Eventually, in the early morning hours, the man and Jessica share the same bed and drink from the same cup of wine, taking turns. Jessica is telling the man why she became a teacher and it makes the man sad.
“At some point, its obvious things don’t work out the way you thought they would. I bet you didn’t think you was gonna get shot. I thought I was gonna be famous, everybody said I was good, but I couldn’t sell anything. So I found a job and now I pass out construction paper and scrub paint off of really small tables. That’s my life now, that’s what I got going on. But I was so good, right?”
The man watches Jessica through whatever sensation the wine has him feeling. He has definitely never been this drunk before, but he likes it, it makes him experience things differently than he was used to.
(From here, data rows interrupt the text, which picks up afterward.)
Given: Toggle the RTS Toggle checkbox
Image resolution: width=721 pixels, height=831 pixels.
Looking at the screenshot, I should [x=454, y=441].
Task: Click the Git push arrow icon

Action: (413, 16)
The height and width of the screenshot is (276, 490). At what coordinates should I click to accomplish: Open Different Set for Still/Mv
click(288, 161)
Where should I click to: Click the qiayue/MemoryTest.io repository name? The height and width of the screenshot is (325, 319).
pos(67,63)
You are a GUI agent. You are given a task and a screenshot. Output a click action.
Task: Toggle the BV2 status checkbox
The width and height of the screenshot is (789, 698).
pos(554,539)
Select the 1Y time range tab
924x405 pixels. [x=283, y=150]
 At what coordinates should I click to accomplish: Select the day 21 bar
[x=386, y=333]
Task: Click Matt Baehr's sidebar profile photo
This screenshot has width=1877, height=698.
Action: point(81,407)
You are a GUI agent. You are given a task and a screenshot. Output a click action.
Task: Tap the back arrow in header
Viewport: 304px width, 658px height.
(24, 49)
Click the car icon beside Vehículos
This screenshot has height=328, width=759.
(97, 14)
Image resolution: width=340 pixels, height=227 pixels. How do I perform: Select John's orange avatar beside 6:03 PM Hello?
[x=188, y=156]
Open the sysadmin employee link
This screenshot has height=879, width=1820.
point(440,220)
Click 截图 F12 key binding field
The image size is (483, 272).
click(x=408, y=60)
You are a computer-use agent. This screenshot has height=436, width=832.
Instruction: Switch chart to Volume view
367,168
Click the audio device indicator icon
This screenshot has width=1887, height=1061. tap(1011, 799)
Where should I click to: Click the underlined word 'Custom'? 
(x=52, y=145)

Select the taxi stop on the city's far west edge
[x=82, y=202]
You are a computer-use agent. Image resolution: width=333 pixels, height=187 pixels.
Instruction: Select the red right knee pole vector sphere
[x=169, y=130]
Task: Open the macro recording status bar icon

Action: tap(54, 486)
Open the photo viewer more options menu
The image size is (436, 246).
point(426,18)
She is pretty, the man thinks, she shouldn’t be sad.
“What kind of art did you make?” The man manages and he is surprised at his own clarity.
“What can I say, I like aliens. Landscapes of alien worlds, portraits of alien dignitaries. It was cool looking stuff, but the academics said it was too cartoony. I don’t know.” She reaches for her phone and shows the man some pictures; alien worlds and their leaders.
“This is cool,” the man laughs with delight, and before he realizes his mistake, he gleefully brings one of Jessica’s aliens to life. Jessica stares at it in disbelief and the man has a realization; “you finally got to see an alien in NM!”
It takes another couple of seconds for the other shoe to drop.